Colombia’s government decided on Monday to resume using the controversial weed killer that was suspended less than a year ago amid cancer concerns, while upholding a ban on aerial spraying.
President Juan Manuel Santos banned the use of the chemical substance glyphosate last year following a World Health Organization warning that the chemical glysophate is potentially a carcinogen.
The chemical was used to eradicate coca, the plant used to make cocaine, but has been criticized for years after numerous complaint the Monsanto-produced chemical was randomly killing crops and affecting farmers’ health.
Colombian Defense Minister explained on Monday that the chemical will return to use but will be applied manually on the ground rather than being sprayed from the air by crop dusters.

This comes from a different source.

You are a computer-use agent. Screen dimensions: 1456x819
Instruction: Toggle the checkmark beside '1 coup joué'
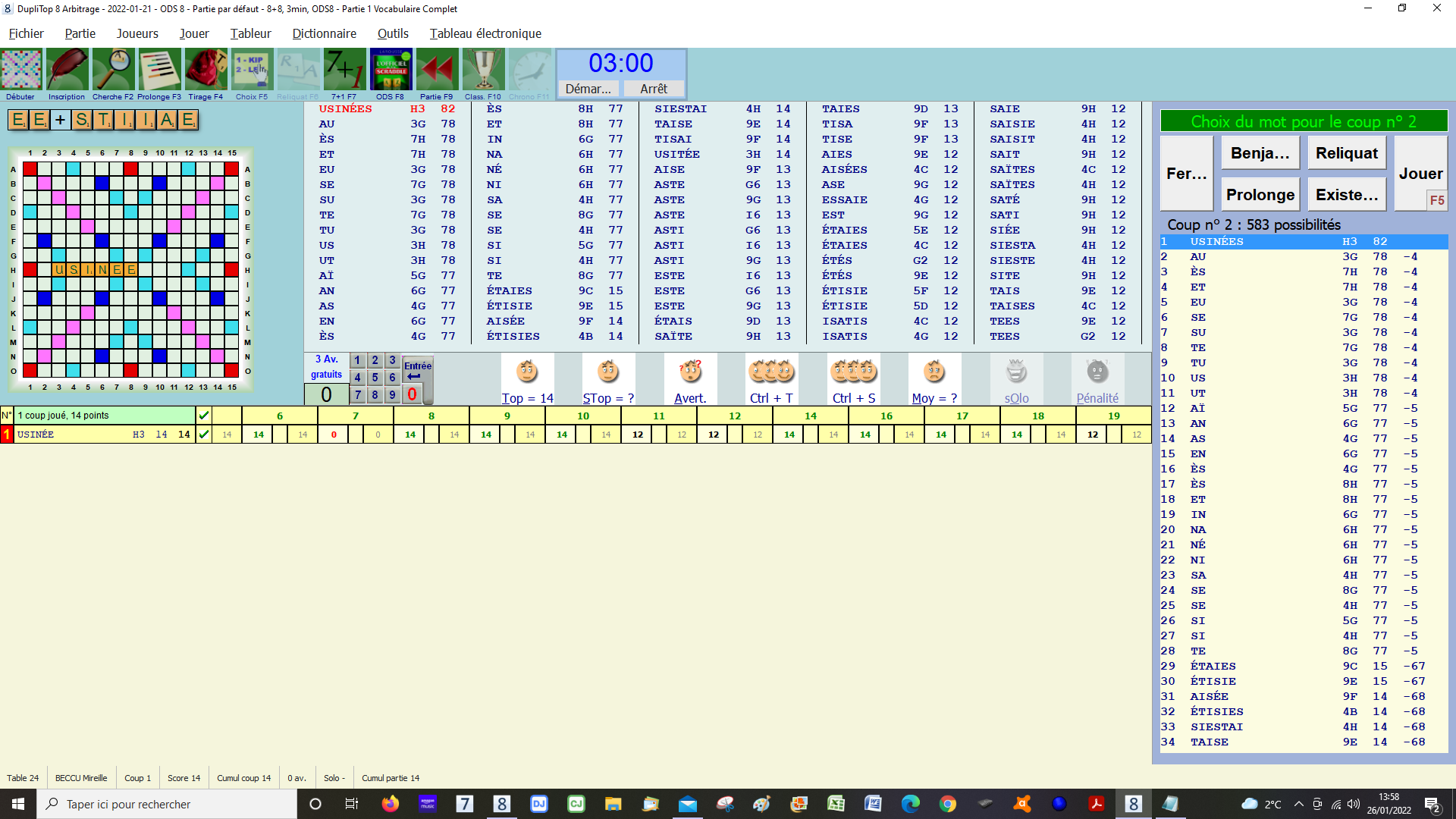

“We’ll do it in a way that doesn’t contaminate, which is the same way it’s applied in any normal agricultural project,” Villegas told La FM radio, adding he hoped final approval to initiate the work would be completed this week.
The ban of the substance last year was praised by the country’s left-wing groups who likened the program to the United States’ use of Agent Orange in Vietnam.
The International Agency for Research on Cancer (IARC), a French-based research arm of WHO, reclassified the chemical as a carcinogen citing evidence that it produces cancer in lab animal.
Experts from the IARC also concluded that exposure to glyphosate has been associated with non-hodgkin lymphoma, hemangiosarcoma, renal tubular carcinoma, skin tumors, and pancreatic adenoma.
Monsanto and other manufacturers of glyphosate-based products strongly rejected the ruling. They cited a 2012 finding by the US Environmental Protection Agency that the herbicide is safe.
The effectiveness of the use of the allegedly carcinogenic pesticide in Colombia’s fight to combat coca production has been hotly debated.
After six straight years of declining or steady production, the amount of land under coca cultivation in Colombia jumped 39 percent in 2014 and again in 2015 to 159,000 hectares (392,000 acres), according to the U.S. government.
Incidentally the justice minister, Yesid Reyes pointed out at the time of the ban that “after spraying 1.5 milion hectares in the past 12 years, the total reduction of coca crops was just 12,000 hectares.”
Paraphrasing Albert Einstein, he added: “Insanity is to continue doing the same thing and expect different results.”
Despite these conclusions just a year ago, the Santos administration have taken the decision to resume using glyphosate.
In a letter to the Justice Minister Yesid Reyes on Tuesday, the Inspector General questioned why the policy against illegal crops has not reduced the number of hectares and facilitates of illegal trafficking.
“The result could not be worse. According to the estimate of the amount of coca by the CNC in 2015, the country is literally swimming in cocaine. This report indicates that coca cultivation increased by almost 100% in two years, returning to 2007 levels, ” said Alejandro Ordoñez.
The decision on glyphosate use comes before a United Nations conference this week in New York to debate global strategies in the drug war.
President Santos will present a range of proposals to the UN calling for an overhaul of international drug policy, calling for member states to depart from previously failed initiatives.